Escrever é algo íntimo mesmo que seja realizado no meio de uma multidão. As palavras que saem na ponta da caneta ou em cada toque no teclado percorrem um caminho interno silencioso antes de serem externadas e, mesmo quando se materializam, para que escapem do perímetro da intimidade e se tornem parte do mundo concreto, precisam encontrar um leitor. Nem sempre aquele que escreve pressupõe que suas palavras sejam lidas, mas isso não o faz menos escritor.
Escritor é quem escreve. Ainda que os seus textos nunca sejam publicados ou divulgados, não há como retirar de quem escreve o direito de ser.
A escrita diarística nos mostra o quanto independe da intenção de quem escreveu se aquele ato íntimo de colocar sua existência em palavras um dia será lido por alguém. É difícil imaginar que Anne Frank, ao descrever seu cotidiano em um esconderijo durante a perseguição do povo judeu, imaginasse que seu relato de sobrevivência se tornaria uma das obras mais lidas da história da humanidade.
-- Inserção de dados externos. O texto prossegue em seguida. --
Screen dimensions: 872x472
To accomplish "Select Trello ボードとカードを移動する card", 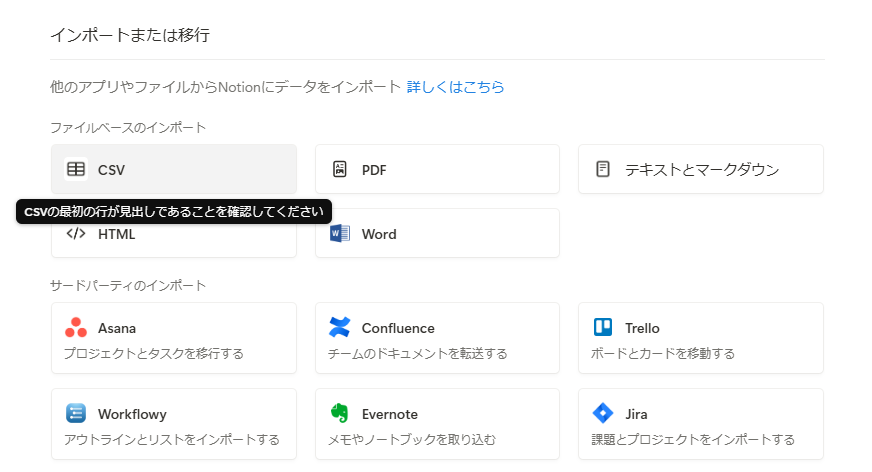I will 701,338.
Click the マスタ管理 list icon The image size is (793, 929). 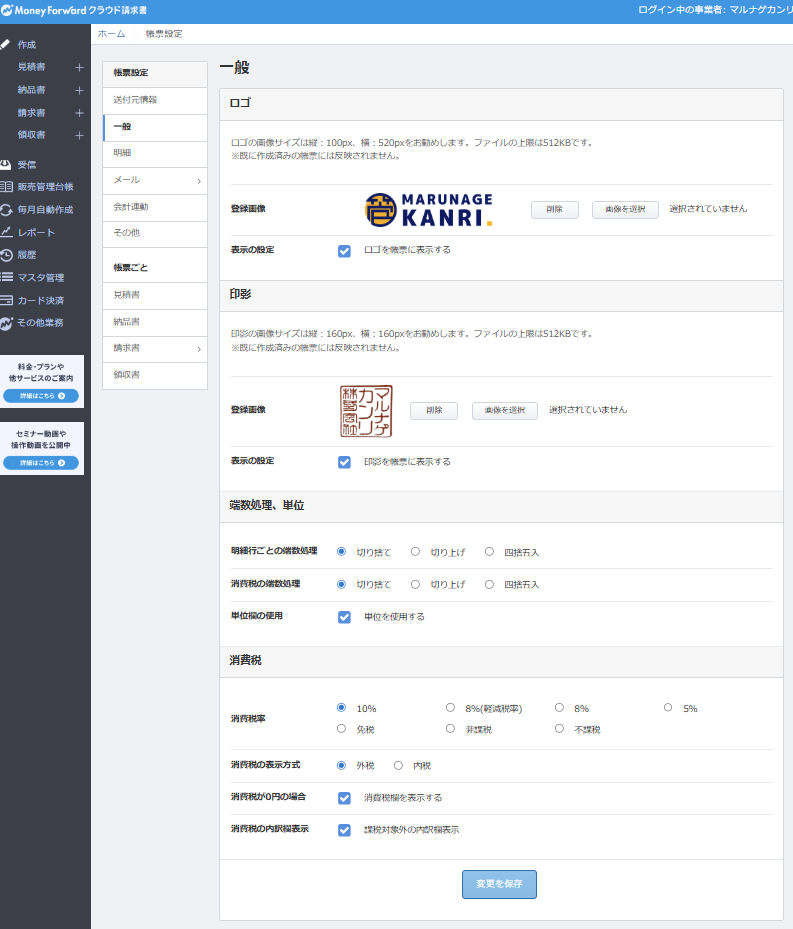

Pensando a cultura contemporânea, não acho possível deixar a literatura restrita a um certo cânone. A escritora Annie Ernaux venceu o Prêmio Nobel de Literatura no ano de 2022 e, apesar de ser a primeira francesa a realizar o feito, não foi celebrada por todo o mercado literário de seu país. A questão central das críticas que recebeu se baseou em um questionamento sobre o merecimento de um Nobel por uma mulher que só escreve sobre si, uma escritora que deixa de relatar a mulher como pertencendo ao espaço privado e passa a contar suas histórias internas no espaço público.